Micronutrients - Soil Diagnostics

Micronutrients include boron, copper, iron, manganese, molybdenum and zinc. Plants use these elements in smaller amounts than the major nutrients, but they are still very crucial to a plant’s overall nutrition.

Micronutrients are usually found in much lower levels in the soil than macronutrients. Soil pH, organic matter, clay content and mineralogy can influence the micronutrient soil test. This makes estimating micronutrient availability less reliable than macronutrient evaluation.

  1. Response of Crops to Micronutrient Fertilizers
  2. Boron
  3. Copper
  4. Iron
  5. Manganese
  6. Molybdenum
  7. Zinc

Response of Crops to Micronutrient Fertilizers
Crops vary in their response to micronutrients. Highly responsive crops will often respond to additional micronutrients if the soil micronutrient concentration is low. Medium-responsive crops are less likely to respond and low-responsive crops do not usually respond to fertilizer additions even at low soil micronutrient levels. A high rating does not mean the crop always needs additional micronutrients. Response to any given nutrient only occurs when the soil is already low in that nutrient.

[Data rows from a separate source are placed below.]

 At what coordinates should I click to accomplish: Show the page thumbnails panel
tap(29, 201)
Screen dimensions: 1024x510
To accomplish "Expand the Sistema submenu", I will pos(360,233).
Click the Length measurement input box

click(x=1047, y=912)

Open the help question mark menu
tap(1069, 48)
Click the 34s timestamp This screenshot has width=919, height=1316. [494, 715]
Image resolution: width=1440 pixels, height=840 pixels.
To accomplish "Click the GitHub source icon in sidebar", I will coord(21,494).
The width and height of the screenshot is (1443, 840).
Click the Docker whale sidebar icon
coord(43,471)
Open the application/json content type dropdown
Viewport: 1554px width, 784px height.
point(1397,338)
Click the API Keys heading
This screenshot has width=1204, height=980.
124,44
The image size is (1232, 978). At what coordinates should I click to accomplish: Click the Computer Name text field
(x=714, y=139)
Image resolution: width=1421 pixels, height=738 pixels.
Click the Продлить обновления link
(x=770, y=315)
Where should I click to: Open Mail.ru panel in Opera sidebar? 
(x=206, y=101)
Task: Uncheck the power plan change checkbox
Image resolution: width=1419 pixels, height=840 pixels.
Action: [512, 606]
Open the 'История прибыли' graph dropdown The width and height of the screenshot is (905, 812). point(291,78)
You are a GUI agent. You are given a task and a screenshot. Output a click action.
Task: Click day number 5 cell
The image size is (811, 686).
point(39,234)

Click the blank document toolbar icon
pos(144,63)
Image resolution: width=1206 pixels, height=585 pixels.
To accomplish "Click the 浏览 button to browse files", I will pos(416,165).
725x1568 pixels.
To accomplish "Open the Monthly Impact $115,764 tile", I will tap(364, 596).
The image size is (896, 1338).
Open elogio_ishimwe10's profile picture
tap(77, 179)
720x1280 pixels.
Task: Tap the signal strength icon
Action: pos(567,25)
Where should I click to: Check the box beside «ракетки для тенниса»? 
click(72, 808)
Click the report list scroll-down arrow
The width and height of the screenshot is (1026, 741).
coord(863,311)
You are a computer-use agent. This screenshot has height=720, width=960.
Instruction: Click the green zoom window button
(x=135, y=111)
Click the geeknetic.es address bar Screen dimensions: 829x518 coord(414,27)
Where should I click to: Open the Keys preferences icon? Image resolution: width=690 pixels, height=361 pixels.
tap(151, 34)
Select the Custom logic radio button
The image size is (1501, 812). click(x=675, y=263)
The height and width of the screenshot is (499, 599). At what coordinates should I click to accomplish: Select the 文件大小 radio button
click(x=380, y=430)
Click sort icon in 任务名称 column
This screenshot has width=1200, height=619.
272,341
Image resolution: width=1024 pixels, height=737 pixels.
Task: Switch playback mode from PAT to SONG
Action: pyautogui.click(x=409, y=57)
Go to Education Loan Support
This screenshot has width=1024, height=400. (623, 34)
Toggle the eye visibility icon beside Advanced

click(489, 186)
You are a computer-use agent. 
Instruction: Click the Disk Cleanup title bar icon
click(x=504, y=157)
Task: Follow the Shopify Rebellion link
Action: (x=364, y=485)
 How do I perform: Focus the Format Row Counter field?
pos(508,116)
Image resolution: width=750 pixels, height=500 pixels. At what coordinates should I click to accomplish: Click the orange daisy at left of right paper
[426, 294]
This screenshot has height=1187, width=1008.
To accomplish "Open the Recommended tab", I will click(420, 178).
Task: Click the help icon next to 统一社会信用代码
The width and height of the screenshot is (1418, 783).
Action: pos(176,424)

Response of Crops to Micronutrient Fertilizers1
Crop Mn B Cu Zn Mo Fe
Asparagus Low
Low Low Low Low Med
Beans, snap High Low Low High Med High
Beets, table High High High Med High High
Broccoli Med High Med High High
Cabbages Med Med Med Low Med Med
Carrots Med Med Med Low Low
Cauliflower Med High Med High High
Celery Med High Med Low
Cucumbers High Low Med
Lettuce High Med High Med High
Oats High Low High Low Low Med
Onions High Low High High High
Parsnips Med Med Med Low
Peas High Low Low Low Med
Peppers Med Low Low Med
Potatoes High Low Low Med Low
Sweet corn
Mn = Manganese    B= Boron    Cu = Copper
Zn = Zinc    Mo = Molybdenum    Fe = Iron
1 Taken, with permission, from the Michigan State University Cooperative Extension Publication E486 Secondary and Micronutrients for Vegetables and Field Crop (Table 3, Relative response of selected crops to micronutrient fertilizers.)

Boron plays an important role in the structure of cell walls, fruit set and seed development. It is also a component of protein and carbohydrate metabolism.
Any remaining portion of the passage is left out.